**REQUIRED WORK:**
Below are entries; copy exactly the lines from the one with "FIRST SOLAR (519, 1176)" through the one with "Your email (57, 508)", both included, and leave out the rest.
Start of DATA
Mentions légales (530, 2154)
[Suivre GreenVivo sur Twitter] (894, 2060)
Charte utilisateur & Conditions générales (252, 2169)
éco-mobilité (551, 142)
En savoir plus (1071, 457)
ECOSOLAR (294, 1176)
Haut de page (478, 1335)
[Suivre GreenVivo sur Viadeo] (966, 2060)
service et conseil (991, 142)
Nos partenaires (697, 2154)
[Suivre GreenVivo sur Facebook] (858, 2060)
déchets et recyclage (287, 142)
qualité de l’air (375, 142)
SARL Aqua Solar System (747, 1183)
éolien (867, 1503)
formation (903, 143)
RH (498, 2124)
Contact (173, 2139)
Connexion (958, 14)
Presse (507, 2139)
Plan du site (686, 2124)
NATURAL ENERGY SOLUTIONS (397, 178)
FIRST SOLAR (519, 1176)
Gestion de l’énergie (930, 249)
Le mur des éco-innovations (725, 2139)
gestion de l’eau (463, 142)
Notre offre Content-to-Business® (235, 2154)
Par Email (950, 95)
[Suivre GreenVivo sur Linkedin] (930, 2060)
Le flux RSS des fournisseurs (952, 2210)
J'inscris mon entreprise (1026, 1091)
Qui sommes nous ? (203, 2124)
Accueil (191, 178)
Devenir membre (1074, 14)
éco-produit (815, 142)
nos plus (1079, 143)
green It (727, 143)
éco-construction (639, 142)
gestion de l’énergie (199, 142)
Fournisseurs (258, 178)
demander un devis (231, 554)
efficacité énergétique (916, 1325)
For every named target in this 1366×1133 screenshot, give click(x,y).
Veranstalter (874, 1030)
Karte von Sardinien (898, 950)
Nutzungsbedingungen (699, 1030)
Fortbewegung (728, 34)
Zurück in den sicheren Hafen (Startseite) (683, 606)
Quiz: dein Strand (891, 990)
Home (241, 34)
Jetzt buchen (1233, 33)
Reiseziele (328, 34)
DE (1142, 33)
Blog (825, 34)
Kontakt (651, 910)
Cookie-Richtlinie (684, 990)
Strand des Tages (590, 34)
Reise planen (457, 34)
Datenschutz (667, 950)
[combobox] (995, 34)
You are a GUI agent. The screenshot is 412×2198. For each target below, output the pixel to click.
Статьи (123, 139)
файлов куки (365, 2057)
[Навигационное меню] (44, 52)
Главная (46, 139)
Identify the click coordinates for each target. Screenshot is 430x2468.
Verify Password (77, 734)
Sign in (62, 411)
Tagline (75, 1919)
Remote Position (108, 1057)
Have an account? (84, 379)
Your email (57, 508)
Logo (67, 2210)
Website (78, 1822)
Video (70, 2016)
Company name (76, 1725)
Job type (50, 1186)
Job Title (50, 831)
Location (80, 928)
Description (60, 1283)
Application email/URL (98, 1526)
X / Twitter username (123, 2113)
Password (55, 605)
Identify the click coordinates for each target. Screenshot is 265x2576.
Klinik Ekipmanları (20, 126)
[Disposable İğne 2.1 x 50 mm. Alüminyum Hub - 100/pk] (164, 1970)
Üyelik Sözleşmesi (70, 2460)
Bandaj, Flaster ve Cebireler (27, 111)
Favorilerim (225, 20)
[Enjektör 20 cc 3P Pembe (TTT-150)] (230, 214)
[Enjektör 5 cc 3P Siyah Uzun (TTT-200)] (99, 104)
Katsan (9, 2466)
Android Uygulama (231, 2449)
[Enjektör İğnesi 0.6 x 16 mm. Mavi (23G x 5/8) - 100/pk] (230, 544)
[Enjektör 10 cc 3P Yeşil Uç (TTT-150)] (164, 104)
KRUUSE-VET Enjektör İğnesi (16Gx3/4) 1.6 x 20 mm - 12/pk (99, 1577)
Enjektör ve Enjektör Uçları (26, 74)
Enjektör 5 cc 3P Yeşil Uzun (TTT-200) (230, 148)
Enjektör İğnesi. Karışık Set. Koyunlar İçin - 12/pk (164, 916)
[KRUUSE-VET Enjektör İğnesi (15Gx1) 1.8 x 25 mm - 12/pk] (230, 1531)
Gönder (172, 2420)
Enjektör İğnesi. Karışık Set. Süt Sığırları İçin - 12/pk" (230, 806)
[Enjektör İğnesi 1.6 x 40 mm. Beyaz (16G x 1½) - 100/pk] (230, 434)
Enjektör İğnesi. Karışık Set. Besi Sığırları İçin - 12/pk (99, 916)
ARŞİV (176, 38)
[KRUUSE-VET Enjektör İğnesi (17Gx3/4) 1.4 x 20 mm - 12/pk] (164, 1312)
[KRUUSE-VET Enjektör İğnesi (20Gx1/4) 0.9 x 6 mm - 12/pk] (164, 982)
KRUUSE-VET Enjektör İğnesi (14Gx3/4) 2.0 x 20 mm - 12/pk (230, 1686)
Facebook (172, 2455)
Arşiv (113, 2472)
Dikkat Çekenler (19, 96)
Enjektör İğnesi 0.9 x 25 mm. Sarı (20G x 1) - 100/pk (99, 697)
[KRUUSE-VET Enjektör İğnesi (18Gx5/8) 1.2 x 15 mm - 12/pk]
End of DATA
**RESPONSE:**
FIRST SOLAR (519, 1176)
Gestion de l’énergie (930, 249)
Le mur des éco-innovations (725, 2139)
gestion de l’eau (463, 142)
Notre offre Content-to-Business® (235, 2154)
Par Email (950, 95)
[Suivre GreenVivo sur Linkedin] (930, 2060)
Le flux RSS des fournisseurs (952, 2210)
J'inscris mon entreprise (1026, 1091)
Qui sommes nous ? (203, 2124)
Accueil (191, 178)
Devenir membre (1074, 14)
éco-produit (815, 142)
nos plus (1079, 143)
green It (727, 143)
éco-construction (639, 142)
gestion de l’énergie (199, 142)
Fournisseurs (258, 178)
demander un devis (231, 554)
efficacité énergétique (916, 1325)
For every named target in this 1366×1133 screenshot, give click(x,y).
Veranstalter (874, 1030)
Karte von Sardinien (898, 950)
Nutzungsbedingungen (699, 1030)
Fortbewegung (728, 34)
Zurück in den sicheren Hafen (Startseite) (683, 606)
Quiz: dein Strand (891, 990)
Home (241, 34)
Jetzt buchen (1233, 33)
Reiseziele (328, 34)
DE (1142, 33)
Blog (825, 34)
Kontakt (651, 910)
Cookie-Richtlinie (684, 990)
Strand des Tages (590, 34)
Reise planen (457, 34)
Datenschutz (667, 950)
[combobox] (995, 34)
You are a GUI agent. The screenshot is 412×2198. For each target below, output the pixel to click.
Статьи (123, 139)
файлов куки (365, 2057)
[Навигационное меню] (44, 52)
Главная (46, 139)
Identify the click coordinates for each target. Screenshot is 430x2468.
Verify Password (77, 734)
Sign in (62, 411)
Tagline (75, 1919)
Remote Position (108, 1057)
Have an account? (84, 379)
Your email (57, 508)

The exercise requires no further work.